Study design: An experimental study. Place and Duration of the Study: Experimental Animal Laboratory of Lanzhou University, Gansu, China, and the Department of Pharmacy, The First Hospital of Lanzhou University, Gansu, China, from July 2022 to October 2023.
Methodology: In this study, an AKI model was established by continuously injecting cisplatin into rats at a dose of 1 mg/kg once a day for control group and for 2, 3, 4, and 5 days to other four groups, respectively. Subsequently, rat plasma samples were collected for metabolomics analysis to identify early differentiated metabolites in the plasma prior to creatinine elevation. Furthermore, accurate HPLC-MS/MS methods were developed to validate the biomarker variation in other AKI models.

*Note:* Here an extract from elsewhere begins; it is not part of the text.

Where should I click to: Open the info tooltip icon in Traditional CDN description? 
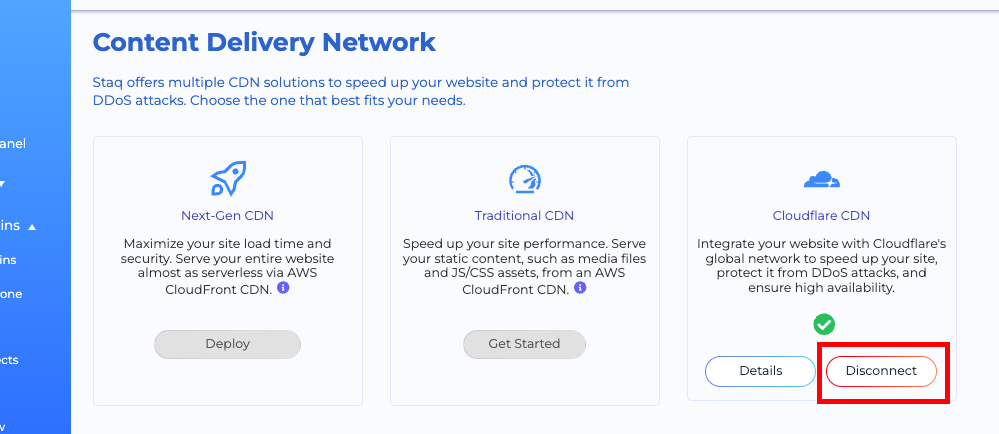tap(580, 288)
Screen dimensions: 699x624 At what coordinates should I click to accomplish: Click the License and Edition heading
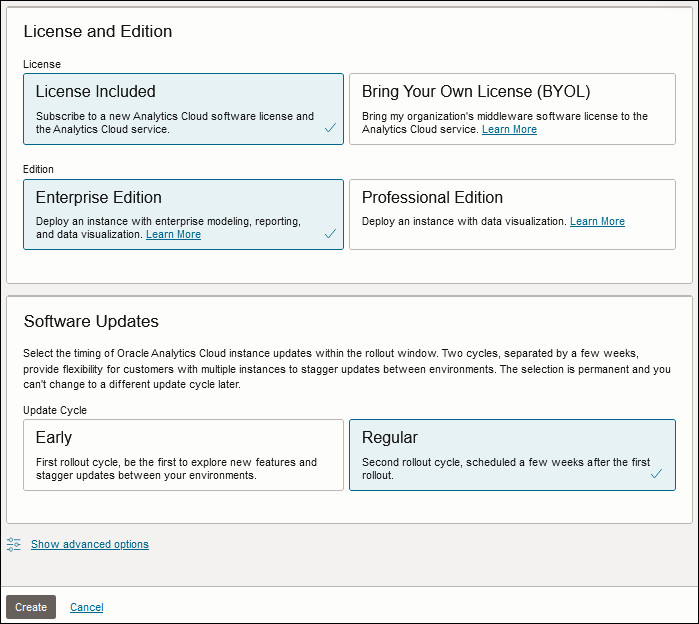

Results: The occurrence of time-dependent renal cortical injury and significant alterations of creatinine (Cr) concentration were observed on day-4 and 5, which demonstrated successful model construction. Sixty-six compounds changed on Day-2 while 61 compounds changed on Day-3. Eleven compounds with variable importance in projection (VIP) >1.5 and false discover rate (FDR) <0.2 were selected and identified by HPLC-MS/MS. Among these, N-acetylglutamine and citramalic acid changed earlier than serum creatinine (sCr) in the AKI model.
Conclusion: N-acetylglutamine and citramalic acid may serve as early biomarker of cisplatin-induced AKI.